**Work to be completed:** Copy out all of the material below line for line, changing nothing.
>> BEGIN Rows
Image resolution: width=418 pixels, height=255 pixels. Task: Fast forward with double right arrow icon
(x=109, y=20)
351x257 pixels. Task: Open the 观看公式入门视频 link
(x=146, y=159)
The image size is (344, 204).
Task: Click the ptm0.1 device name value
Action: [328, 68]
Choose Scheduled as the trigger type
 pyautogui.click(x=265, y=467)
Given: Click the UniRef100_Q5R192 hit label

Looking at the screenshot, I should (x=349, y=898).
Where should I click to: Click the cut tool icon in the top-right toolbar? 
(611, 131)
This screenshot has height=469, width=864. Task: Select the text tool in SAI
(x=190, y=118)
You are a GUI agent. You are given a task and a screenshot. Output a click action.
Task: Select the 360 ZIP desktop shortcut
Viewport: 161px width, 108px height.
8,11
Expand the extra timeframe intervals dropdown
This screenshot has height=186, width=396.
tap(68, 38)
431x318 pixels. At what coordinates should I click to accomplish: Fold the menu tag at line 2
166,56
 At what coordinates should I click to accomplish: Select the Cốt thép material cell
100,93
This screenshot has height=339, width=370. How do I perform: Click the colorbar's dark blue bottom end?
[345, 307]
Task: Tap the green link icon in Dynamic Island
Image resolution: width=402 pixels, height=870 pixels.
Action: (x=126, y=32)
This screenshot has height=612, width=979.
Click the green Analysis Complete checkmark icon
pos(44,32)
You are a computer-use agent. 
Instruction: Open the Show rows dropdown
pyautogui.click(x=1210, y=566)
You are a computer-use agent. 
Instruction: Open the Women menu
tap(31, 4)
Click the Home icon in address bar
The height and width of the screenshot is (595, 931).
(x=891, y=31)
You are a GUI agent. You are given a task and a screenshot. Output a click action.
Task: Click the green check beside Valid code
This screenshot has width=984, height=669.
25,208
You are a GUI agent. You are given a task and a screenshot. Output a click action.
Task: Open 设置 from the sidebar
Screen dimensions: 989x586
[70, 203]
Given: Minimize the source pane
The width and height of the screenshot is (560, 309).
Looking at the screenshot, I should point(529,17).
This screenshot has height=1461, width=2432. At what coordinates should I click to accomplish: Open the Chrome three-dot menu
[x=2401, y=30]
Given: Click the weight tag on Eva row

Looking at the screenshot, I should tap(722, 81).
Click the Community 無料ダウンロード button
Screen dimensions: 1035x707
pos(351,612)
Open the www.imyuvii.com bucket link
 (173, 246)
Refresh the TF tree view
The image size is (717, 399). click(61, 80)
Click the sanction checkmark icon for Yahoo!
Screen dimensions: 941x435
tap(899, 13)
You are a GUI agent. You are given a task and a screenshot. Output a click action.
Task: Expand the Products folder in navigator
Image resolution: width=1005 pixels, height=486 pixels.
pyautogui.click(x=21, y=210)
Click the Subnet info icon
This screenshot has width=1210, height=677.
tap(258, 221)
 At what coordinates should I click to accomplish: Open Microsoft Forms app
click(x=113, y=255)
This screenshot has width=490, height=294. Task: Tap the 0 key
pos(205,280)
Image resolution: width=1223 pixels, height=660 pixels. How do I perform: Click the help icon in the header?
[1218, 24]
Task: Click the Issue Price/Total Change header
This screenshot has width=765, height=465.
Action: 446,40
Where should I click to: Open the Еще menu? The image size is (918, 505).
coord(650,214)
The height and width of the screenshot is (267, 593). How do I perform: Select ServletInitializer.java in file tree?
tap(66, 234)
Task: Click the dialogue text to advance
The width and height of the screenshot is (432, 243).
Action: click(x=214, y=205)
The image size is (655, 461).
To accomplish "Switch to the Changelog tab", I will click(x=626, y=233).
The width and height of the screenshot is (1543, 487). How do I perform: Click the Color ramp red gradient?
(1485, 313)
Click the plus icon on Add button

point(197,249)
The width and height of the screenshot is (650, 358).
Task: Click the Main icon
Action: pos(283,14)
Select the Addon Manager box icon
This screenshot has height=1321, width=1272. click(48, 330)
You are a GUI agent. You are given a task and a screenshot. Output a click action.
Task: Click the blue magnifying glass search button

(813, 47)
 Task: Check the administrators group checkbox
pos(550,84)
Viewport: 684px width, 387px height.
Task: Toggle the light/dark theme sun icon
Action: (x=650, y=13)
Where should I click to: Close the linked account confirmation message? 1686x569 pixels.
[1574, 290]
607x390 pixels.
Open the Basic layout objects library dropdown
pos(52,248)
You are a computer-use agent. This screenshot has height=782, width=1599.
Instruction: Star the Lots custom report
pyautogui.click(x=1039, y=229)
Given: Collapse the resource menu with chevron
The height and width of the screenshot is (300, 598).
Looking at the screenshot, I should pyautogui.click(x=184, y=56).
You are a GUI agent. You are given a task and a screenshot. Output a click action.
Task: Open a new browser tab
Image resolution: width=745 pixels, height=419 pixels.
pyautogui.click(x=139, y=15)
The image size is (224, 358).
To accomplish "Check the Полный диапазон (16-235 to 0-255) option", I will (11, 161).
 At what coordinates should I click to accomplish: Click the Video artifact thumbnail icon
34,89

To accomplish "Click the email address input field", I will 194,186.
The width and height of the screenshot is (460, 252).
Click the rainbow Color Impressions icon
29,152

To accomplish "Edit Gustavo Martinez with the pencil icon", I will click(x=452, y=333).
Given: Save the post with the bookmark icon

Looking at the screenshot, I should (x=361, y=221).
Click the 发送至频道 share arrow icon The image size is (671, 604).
>> END Rows
**Finished exercise:**
Image resolution: width=418 pixels, height=255 pixels. Task: Fast forward with double right arrow icon
(x=109, y=20)
351x257 pixels. Task: Open the 观看公式入门视频 link
(x=146, y=159)
The image size is (344, 204).
Task: Click the ptm0.1 device name value
Action: [328, 68]
Choose Scheduled as the trigger type
 pyautogui.click(x=265, y=467)
Given: Click the UniRef100_Q5R192 hit label

Looking at the screenshot, I should (x=349, y=898).
Where should I click to: Click the cut tool icon in the top-right toolbar? 
(611, 131)
This screenshot has height=469, width=864. Task: Select the text tool in SAI
(x=190, y=118)
You are a GUI agent. You are given a task and a screenshot. Output a click action.
Task: Select the 360 ZIP desktop shortcut
Viewport: 161px width, 108px height.
8,11
Expand the extra timeframe intervals dropdown
This screenshot has height=186, width=396.
tap(68, 38)
431x318 pixels. At what coordinates should I click to accomplish: Fold the menu tag at line 2
166,56
 At what coordinates should I click to accomplish: Select the Cốt thép material cell
100,93
This screenshot has height=339, width=370. How do I perform: Click the colorbar's dark blue bottom end?
[345, 307]
Task: Tap the green link icon in Dynamic Island
Image resolution: width=402 pixels, height=870 pixels.
Action: (x=126, y=32)
This screenshot has height=612, width=979.
Click the green Analysis Complete checkmark icon
pos(44,32)
You are a computer-use agent. 
Instruction: Open the Show rows dropdown
pyautogui.click(x=1210, y=566)
You are a computer-use agent. 
Instruction: Open the Women menu
tap(31, 4)
Click the Home icon in address bar
The height and width of the screenshot is (595, 931).
(x=891, y=31)
You are a GUI agent. You are given a task and a screenshot. Output a click action.
Task: Click the green check beside Valid code
This screenshot has width=984, height=669.
25,208
You are a GUI agent. You are given a task and a screenshot. Output a click action.
Task: Open 设置 from the sidebar
Screen dimensions: 989x586
[70, 203]
Given: Minimize the source pane
The width and height of the screenshot is (560, 309).
Looking at the screenshot, I should point(529,17).
This screenshot has height=1461, width=2432. At what coordinates should I click to accomplish: Open the Chrome three-dot menu
[x=2401, y=30]
Given: Click the weight tag on Eva row

Looking at the screenshot, I should tap(722, 81).
Click the Community 無料ダウンロード button
Screen dimensions: 1035x707
pos(351,612)
Open the www.imyuvii.com bucket link
 (173, 246)
Refresh the TF tree view
The image size is (717, 399). click(61, 80)
Click the sanction checkmark icon for Yahoo!
Screen dimensions: 941x435
tap(899, 13)
You are a GUI agent. You are given a task and a screenshot. Output a click action.
Task: Expand the Products folder in navigator
Image resolution: width=1005 pixels, height=486 pixels.
pyautogui.click(x=21, y=210)
Click the Subnet info icon
This screenshot has width=1210, height=677.
tap(258, 221)
 At what coordinates should I click to accomplish: Open Microsoft Forms app
click(x=113, y=255)
This screenshot has width=490, height=294. Task: Tap the 0 key
pos(205,280)
Image resolution: width=1223 pixels, height=660 pixels. How do I perform: Click the help icon in the header?
[1218, 24]
Task: Click the Issue Price/Total Change header
This screenshot has width=765, height=465.
Action: 446,40
Where should I click to: Open the Еще menu? The image size is (918, 505).
coord(650,214)
The height and width of the screenshot is (267, 593). How do I perform: Select ServletInitializer.java in file tree?
tap(66, 234)
Task: Click the dialogue text to advance
The width and height of the screenshot is (432, 243).
Action: click(x=214, y=205)
The image size is (655, 461).
To accomplish "Switch to the Changelog tab", I will click(x=626, y=233).
The width and height of the screenshot is (1543, 487). How do I perform: Click the Color ramp red gradient?
(1485, 313)
Click the plus icon on Add button

point(197,249)
The width and height of the screenshot is (650, 358).
Task: Click the Main icon
Action: pos(283,14)
Select the Addon Manager box icon
This screenshot has height=1321, width=1272. click(48, 330)
You are a GUI agent. You are given a task and a screenshot. Output a click action.
Task: Click the blue magnifying glass search button

(813, 47)
 Task: Check the administrators group checkbox
pos(550,84)
Viewport: 684px width, 387px height.
Task: Toggle the light/dark theme sun icon
Action: (x=650, y=13)
Where should I click to: Close the linked account confirmation message? 1686x569 pixels.
[1574, 290]
607x390 pixels.
Open the Basic layout objects library dropdown
pos(52,248)
You are a computer-use agent. This screenshot has height=782, width=1599.
Instruction: Star the Lots custom report
pyautogui.click(x=1039, y=229)
Given: Collapse the resource menu with chevron
The height and width of the screenshot is (300, 598).
Looking at the screenshot, I should pyautogui.click(x=184, y=56).
You are a GUI agent. You are given a task and a screenshot. Output a click action.
Task: Open a new browser tab
Image resolution: width=745 pixels, height=419 pixels.
pyautogui.click(x=139, y=15)
The image size is (224, 358).
To accomplish "Check the Полный диапазон (16-235 to 0-255) option", I will (11, 161).
 At what coordinates should I click to accomplish: Click the Video artifact thumbnail icon
34,89

To accomplish "Click the email address input field", I will 194,186.
The width and height of the screenshot is (460, 252).
Click the rainbow Color Impressions icon
29,152

To accomplish "Edit Gustavo Martinez with the pencil icon", I will click(x=452, y=333).
Given: Save the post with the bookmark icon

Looking at the screenshot, I should (x=361, y=221).
Click the 发送至频道 share arrow icon The image size is (671, 604).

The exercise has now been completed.